(Data excerpts)
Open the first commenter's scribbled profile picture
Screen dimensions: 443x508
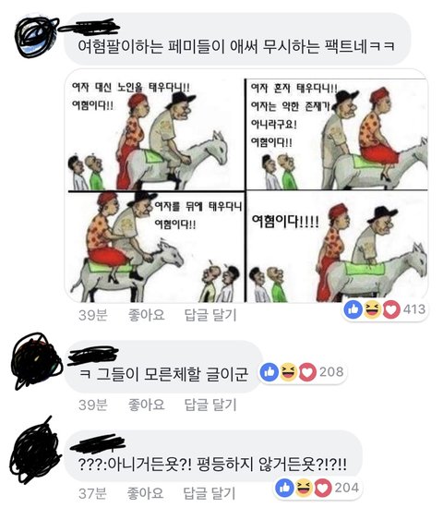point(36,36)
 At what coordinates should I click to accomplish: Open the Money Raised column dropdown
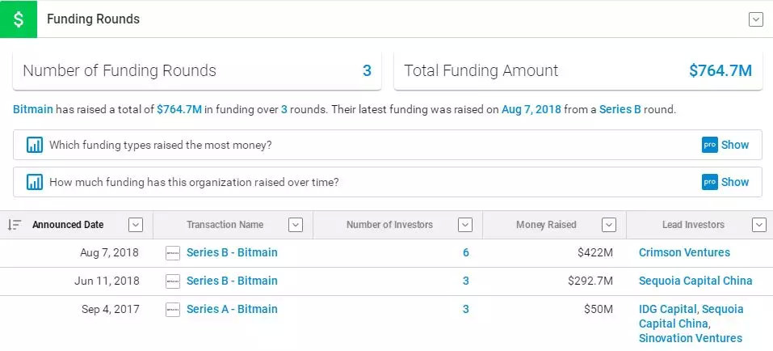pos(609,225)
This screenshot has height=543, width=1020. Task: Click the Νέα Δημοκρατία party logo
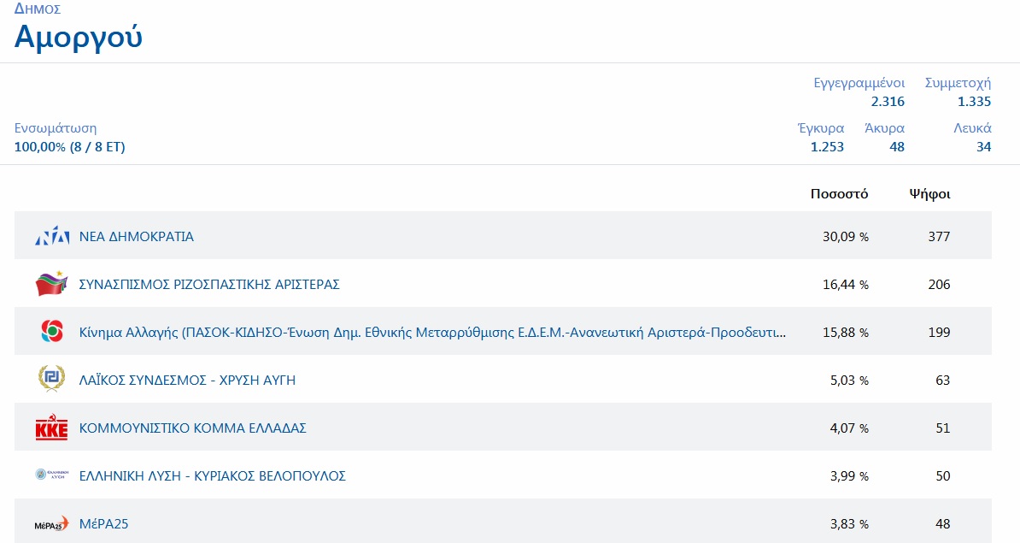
--
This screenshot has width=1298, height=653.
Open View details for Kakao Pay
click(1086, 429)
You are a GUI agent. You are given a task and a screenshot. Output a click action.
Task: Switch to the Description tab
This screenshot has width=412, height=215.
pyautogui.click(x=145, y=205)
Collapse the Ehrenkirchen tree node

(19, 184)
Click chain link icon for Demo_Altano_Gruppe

» **Task directions**
Using the records above, return verbatim only the part that opens with the line containing "Open the first" and closes with the line containing "This screenshot has height=543, width=1020."; pictures stay out.

» **Answer for the task**
Open the first commenter's scribbled profile picture
Screen dimensions: 443x508
point(36,36)
 At what coordinates should I click to accomplish: Open the Money Raised column dropdown
pos(609,225)
This screenshot has height=543, width=1020. Task: Click the Νέα Δημοκρατία party logo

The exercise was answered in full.